EXERCISE REQUIREMENTS> Using the listing below, copy every line that mentions "each".

RECORDS PROVIDED>

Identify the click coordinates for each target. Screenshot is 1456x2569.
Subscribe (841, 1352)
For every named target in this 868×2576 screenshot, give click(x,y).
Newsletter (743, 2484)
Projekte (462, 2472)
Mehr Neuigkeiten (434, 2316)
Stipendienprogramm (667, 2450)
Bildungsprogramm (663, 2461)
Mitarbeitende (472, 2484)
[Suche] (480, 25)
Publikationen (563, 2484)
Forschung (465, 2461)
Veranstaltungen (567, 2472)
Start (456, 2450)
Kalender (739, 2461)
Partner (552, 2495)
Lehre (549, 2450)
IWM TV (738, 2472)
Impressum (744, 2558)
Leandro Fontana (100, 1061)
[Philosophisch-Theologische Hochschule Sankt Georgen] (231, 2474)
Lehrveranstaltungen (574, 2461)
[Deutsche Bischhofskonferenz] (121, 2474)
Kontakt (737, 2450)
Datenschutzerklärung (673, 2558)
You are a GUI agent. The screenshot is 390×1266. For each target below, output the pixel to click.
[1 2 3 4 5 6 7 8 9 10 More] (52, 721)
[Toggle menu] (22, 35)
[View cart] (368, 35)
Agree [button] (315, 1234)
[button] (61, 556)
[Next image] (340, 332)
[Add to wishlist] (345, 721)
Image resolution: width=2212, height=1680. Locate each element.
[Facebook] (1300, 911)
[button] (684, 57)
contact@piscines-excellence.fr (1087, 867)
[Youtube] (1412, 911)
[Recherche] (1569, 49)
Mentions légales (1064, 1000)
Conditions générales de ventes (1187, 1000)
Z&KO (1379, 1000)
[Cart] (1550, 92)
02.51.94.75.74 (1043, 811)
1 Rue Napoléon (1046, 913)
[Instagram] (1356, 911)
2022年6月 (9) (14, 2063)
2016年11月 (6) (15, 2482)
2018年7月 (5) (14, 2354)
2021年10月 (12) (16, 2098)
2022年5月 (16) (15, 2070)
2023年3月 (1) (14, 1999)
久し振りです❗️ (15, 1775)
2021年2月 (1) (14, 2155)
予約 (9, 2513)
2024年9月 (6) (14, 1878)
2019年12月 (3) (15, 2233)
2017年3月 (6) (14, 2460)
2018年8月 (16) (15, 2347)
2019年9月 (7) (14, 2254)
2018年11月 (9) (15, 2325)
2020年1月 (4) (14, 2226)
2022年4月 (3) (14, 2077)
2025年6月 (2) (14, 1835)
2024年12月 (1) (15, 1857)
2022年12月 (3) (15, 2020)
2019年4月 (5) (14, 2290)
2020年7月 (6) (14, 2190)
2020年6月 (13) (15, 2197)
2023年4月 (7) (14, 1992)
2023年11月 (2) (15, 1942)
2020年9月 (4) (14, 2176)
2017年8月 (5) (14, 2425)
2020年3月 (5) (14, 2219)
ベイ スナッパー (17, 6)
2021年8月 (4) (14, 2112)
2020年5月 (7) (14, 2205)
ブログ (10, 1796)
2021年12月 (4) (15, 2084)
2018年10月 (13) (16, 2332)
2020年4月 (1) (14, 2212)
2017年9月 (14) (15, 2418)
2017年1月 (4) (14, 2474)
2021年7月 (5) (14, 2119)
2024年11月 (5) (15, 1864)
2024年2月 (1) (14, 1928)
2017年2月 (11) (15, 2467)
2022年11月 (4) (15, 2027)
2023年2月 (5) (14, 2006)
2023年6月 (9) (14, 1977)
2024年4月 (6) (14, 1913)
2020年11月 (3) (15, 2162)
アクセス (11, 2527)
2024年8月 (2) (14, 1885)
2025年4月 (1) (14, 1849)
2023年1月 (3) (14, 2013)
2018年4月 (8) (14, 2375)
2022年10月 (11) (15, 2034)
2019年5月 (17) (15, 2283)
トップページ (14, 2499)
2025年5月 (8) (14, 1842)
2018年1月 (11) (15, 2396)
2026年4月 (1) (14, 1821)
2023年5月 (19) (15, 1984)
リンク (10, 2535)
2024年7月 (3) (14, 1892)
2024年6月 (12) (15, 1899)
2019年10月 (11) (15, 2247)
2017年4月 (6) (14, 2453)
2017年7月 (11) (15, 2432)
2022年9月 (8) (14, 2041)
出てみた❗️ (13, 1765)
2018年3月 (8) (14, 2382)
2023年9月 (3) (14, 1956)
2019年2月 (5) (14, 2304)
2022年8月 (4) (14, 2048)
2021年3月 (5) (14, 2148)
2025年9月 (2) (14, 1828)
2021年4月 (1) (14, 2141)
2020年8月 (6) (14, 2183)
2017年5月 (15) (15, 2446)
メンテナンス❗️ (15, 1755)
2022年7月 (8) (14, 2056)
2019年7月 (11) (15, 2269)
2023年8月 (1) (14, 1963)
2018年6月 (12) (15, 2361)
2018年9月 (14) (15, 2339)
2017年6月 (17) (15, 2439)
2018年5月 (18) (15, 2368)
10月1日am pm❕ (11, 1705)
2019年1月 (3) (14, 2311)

YOUR RESPONSE>
Identify the click coordinates for each target. Screenshot is 1456x2569.
You are a GUI agent. The screenshot is 390×1266. For each target below, output the pixel to click.
Image resolution: width=2212, height=1680. Locate each element.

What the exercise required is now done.